First, big data is…big. Although new technologies have been developed for data storage, data volumes are doubling in size about every two years. Organizations still struggle to keep pace with their data and find ways to effectively store it.

But it’s not enough to just store the data. Data must be used to be valuable and that depends on curation. Clean data, or data that’s relevant to the client and organized in a way that enables meaningful analysis, requires a lot of work. Data scientists spend 50 to 80 percent of their time curating and preparing data before it can actually be used.

Finally, big data technology is changing at a rapid pace. A few years ago, Apache Hadoop was the popular technology used to handle big data. Then Apache Spark was introduced in 2014. Today, a combination of the two frameworks appears to be the best approach. Keeping up with big data technology is an ongoing challenge.

Discover more big data resources:

Big data gives you new insights that open up new opportunities and business models. Getting started involves three key actions:

1.  Integrate Big data brings together data from many disparate sources and applications. Traditional data integration mechanisms, such as extract, transform, and load (ETL) generally aren’t up to the task. It requires new strategies and technologies to analyze big data sets at terabyte, or even petabyte, scale.

During integration, you need to bring in the data, process it, and make sure it’s formatted and available in a form that your business analysts can get started with.

2.  Manage Big data requires storage. Your storage solution can be in the cloud, on premises, or both. You can store your data in any form you want and bring your desired processing requirements and necessary process engines to those data sets on an on-demand basis. Many people choose their storage solution according to where their data is currently residing. The cloud is gradually gaining popularity because it supports your current compute requirements and enables you to spin up resources as needed.

3.  Analyze Your investment in big data pays off when you analyze and act on your data. Get new clarity with a visual analysis of your varied data sets. Explore the data further to make new discoveries. Share your findings with others. Build data models with machine learning and artificial intelligence. Put your data to work.

To help you on your big data journey, we’ve put together some key best practices for you to keep in mind. Here are our guidelines for building a successful big data foundation.

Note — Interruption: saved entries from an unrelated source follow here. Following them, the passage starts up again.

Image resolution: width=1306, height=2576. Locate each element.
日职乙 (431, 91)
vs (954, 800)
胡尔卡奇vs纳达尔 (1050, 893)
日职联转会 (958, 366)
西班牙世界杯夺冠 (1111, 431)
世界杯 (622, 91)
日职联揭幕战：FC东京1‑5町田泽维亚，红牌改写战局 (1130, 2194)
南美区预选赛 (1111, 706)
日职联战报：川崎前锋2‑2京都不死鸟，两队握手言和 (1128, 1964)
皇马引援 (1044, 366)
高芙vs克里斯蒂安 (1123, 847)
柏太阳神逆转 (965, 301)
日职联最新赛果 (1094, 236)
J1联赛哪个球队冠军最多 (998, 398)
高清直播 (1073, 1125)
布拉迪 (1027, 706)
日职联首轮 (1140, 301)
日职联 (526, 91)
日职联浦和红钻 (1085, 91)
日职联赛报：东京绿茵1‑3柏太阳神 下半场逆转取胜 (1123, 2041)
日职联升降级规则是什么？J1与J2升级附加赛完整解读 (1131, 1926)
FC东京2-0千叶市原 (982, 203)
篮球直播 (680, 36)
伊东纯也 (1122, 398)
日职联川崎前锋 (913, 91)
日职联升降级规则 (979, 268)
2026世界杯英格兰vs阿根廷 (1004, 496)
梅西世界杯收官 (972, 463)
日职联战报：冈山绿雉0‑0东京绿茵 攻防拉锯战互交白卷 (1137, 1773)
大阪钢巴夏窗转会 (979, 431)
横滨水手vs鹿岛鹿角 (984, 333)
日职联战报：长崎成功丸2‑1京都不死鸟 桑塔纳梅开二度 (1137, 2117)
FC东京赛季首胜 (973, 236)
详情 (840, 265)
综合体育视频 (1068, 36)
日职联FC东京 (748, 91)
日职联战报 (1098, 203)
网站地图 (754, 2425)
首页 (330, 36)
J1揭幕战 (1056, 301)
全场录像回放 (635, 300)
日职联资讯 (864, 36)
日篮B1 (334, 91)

Align big data with specific business goals More extensive data sets enable you to make new discoveries. To that end, it is important to base new investments in skills, organization, or infrastructure with a strong business-driven context to guarantee ongoing project investments and funding. To determine if you are on the right track, ask how big data supports and enables your top business and IT priorities. Examples include understanding how to filter web logs to understand ecommerce behavior, deriving sentiment from social media and customer support interactions, and understanding statistical correlation methods and their relevance for customer, product, manufacturing, and engineering data.
Ease skills shortage with standards and governance One of the biggest obstacles to benefiting from your investment in big data is a skills shortage. You can mitigate this risk by ensuring that big data technologies, considerations, and decisions are added to your IT governance program. Standardizing your approach will allow you to manage costs and leverage resources. Organizations implementing big data solutions and strategies should assess their skill requirements early and often and should proactively identify any potential skill gaps. These can be addressed by training/cross-training existing resources, hiring new resources, and leveraging consulting firms.
Optimize knowledge transfer with a center of excellence Use a center of excellence approach to share knowledge, control oversight, and manage project communications. Whether big data is a new or expanding investment, the soft and hard costs can be shared across the enterprise. Leveraging this approach can help increase big data capabilities and overall information architecture maturity in a more structured and systematic way.
Top payoff is aligning unstructured with structured data

It is certainly valuable to analyze big data on its own. But you can bring even greater business insights by connecting and integrating low density big data with the structured data you are already using today.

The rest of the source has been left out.